To take the thread back to its original subject, I've just gotten my first roll of the E-6 CR200 back from Dwayne's. I haven't shot slide film since I was a kid, so I'm not at all confident that I can discern much about the film itself, but I'm fairly happy with the results, all things considered.
It looks like I underexposed a touch; the slides look good when held up to a bright light, but it has to be a *bright* light to see them clearly, and on scanning them (or I assume projecting them, but I can't find the projector!) it becomes clear that some shadow detail is missing. The colours seem quite nice to my eye, not particularly saturated but quite realistic; I shot through a warming filter and I think it was more than I needed.

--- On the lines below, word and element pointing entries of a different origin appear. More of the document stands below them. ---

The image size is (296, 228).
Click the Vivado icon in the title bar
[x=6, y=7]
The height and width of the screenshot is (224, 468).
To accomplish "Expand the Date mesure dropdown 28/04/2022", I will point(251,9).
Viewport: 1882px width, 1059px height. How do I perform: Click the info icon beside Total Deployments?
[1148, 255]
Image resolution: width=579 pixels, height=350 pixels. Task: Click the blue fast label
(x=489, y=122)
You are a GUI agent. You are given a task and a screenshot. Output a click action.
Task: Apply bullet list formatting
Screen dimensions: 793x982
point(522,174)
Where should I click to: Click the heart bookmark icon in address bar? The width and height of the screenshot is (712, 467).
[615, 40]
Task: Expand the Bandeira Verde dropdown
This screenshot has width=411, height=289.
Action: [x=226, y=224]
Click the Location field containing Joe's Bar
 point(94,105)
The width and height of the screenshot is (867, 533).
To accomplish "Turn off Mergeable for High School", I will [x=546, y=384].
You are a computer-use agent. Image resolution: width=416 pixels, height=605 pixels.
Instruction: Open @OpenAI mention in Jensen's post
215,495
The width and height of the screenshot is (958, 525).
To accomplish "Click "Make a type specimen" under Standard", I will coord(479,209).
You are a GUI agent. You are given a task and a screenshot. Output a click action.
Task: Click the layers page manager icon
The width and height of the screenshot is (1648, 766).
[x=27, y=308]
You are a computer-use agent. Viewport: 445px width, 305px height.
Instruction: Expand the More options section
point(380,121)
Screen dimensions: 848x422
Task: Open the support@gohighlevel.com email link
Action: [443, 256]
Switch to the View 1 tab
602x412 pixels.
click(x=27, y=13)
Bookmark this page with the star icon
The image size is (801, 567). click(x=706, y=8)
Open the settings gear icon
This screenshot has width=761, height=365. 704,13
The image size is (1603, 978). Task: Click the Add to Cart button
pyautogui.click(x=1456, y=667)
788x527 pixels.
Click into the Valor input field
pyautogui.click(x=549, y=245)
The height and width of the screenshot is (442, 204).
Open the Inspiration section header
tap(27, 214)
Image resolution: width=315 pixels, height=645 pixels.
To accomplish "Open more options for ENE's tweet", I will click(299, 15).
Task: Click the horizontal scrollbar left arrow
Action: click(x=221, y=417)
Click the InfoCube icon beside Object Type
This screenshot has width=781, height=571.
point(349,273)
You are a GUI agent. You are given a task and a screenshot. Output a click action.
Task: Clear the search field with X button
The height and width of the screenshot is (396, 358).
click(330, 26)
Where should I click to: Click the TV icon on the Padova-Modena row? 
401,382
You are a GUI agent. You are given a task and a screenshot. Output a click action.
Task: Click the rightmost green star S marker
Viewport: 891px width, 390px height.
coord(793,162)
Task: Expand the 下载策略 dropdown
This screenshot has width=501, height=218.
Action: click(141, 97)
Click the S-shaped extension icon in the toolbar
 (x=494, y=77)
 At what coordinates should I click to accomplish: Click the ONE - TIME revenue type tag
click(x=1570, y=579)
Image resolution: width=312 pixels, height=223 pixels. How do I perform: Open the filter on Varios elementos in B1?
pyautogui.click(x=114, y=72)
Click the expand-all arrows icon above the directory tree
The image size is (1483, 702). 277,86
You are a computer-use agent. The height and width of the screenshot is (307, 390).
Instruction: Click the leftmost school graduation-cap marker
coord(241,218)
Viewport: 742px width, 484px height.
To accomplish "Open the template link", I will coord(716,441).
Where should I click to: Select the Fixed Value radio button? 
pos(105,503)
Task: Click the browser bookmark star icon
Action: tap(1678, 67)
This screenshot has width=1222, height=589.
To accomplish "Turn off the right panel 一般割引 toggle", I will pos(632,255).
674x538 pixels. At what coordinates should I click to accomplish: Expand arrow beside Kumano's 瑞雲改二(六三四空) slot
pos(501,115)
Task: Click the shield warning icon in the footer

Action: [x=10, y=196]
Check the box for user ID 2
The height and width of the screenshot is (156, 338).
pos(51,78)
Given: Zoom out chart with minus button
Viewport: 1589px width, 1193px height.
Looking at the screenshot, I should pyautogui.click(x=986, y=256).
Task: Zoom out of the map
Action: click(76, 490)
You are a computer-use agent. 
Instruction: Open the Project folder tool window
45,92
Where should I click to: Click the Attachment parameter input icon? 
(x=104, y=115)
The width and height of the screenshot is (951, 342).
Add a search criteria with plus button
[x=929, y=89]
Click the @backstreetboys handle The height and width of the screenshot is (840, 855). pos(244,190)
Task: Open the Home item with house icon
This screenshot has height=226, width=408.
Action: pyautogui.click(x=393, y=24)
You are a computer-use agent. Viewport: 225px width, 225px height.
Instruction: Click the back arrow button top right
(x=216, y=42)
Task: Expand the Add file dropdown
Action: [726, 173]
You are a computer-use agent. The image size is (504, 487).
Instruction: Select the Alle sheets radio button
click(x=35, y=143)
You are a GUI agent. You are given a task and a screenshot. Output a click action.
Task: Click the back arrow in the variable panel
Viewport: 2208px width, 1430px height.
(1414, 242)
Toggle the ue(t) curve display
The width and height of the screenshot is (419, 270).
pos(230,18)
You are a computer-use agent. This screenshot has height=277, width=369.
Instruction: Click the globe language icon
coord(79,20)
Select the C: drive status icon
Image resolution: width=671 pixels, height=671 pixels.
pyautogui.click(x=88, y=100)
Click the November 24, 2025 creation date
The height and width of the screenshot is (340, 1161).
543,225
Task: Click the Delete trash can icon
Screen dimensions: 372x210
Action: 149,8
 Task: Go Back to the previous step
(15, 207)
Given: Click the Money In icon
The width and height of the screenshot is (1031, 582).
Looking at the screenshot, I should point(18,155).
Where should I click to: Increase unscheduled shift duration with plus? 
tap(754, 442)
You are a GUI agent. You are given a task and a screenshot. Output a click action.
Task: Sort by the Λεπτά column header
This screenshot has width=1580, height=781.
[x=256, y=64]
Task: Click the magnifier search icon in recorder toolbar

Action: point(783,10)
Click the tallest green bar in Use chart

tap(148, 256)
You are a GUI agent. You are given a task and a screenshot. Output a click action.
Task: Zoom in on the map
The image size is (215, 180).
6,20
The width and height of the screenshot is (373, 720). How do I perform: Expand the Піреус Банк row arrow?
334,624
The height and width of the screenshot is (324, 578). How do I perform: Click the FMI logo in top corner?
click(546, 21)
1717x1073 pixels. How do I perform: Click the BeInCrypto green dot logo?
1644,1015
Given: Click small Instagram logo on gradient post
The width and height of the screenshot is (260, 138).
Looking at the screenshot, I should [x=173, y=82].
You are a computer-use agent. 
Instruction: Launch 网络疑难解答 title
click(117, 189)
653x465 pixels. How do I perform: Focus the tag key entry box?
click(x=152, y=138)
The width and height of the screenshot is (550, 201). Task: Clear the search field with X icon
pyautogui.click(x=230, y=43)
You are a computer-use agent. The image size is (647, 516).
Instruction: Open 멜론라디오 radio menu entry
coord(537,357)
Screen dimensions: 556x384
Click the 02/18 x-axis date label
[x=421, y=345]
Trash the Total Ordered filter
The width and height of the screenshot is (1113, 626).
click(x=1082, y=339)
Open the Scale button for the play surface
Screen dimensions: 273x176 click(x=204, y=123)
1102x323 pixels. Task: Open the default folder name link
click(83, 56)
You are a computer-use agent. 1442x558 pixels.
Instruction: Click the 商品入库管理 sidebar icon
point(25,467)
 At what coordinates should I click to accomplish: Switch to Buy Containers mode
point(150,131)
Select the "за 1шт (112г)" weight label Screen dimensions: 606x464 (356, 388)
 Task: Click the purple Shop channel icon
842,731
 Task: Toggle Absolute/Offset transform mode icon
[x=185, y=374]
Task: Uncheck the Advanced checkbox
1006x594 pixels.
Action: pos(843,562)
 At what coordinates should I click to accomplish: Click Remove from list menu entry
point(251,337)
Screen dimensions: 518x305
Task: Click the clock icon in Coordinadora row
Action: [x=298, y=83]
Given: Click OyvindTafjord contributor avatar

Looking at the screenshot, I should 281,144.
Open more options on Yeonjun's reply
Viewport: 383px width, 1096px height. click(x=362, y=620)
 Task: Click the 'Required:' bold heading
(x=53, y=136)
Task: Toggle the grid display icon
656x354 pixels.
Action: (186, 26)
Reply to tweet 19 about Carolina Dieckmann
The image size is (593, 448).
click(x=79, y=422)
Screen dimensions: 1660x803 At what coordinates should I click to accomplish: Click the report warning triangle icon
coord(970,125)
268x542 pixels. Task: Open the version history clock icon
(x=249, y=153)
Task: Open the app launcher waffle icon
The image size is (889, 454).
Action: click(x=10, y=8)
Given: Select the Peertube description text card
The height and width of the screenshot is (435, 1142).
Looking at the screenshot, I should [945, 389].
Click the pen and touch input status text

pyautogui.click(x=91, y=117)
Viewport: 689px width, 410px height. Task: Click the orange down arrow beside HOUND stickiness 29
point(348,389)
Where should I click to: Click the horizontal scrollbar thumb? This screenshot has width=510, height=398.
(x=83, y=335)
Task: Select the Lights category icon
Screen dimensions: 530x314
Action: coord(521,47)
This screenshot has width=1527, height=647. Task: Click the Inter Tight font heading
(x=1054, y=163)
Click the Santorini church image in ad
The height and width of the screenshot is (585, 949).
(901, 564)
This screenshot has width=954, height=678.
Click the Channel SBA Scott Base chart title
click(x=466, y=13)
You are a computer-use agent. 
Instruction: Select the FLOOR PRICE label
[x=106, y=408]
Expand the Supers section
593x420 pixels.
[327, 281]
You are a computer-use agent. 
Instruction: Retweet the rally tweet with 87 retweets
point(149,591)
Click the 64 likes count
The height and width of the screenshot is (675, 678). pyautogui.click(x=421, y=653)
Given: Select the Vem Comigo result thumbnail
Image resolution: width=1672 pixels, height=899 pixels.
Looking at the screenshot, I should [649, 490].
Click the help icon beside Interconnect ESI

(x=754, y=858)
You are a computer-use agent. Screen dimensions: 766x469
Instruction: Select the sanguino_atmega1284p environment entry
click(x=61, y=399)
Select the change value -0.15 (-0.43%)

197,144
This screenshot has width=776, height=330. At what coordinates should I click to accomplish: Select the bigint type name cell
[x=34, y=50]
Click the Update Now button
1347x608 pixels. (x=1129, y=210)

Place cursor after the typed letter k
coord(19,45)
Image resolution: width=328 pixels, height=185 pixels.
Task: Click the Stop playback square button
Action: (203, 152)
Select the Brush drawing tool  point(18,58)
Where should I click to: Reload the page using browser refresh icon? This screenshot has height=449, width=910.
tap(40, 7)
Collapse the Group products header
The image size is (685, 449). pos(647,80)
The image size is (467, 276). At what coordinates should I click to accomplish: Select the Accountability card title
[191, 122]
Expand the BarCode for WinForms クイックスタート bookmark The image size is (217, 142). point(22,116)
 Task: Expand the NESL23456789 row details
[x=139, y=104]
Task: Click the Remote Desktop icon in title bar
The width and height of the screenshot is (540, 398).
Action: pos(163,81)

But the film looks pretty grainy, enough to impair the sense of sharpness in the images. It's a 200 ASA film, of course; I don't expect miracles, but it seems grainier than my expectations even with that in mind. Is this the same thing other users are finding, or is it a side effect of underexposure?
I've been meaning to try this for a while. Apparently it is a grainy film.
It was called SCANFILM because someone got it through their head that it would scan better and make "purer" colors without an orange base. Someone forgot that most consumer geared scanners including the ones on minilabs are set up for films with an orange base and its a pain in the ass to get correct results or even make a decent channel for a maskless color neg film. The other part about it being a color and B/W film had something to do with it being a royal pain in the ass to print an orange based color neg onto b/w paper.
FWIW, I've shot one roll of the C-41 film, and I don't recall setting up my scanner software (VueScan) for it to be particularly tough. The VueScan "base colors" were weird, of course, but the software handled the film just fine. I've not tried printing the film in my darkroom, so I don't know how easy that task would be. (Would sticking an unexposed frame of a conventional C-41 film in the light path help matters?)
Of course, all of this is irrelevant for a true E-6 slide film processed as E-6.
No doubt, this ISO 200 E-6 slide film on a modern polyester film base, will be my only favoured future 120 roll film for my medium format cameras. I like its very nice natural colors, and for its ISO 200, the film is as sharp as your lenses, with an very fine grain.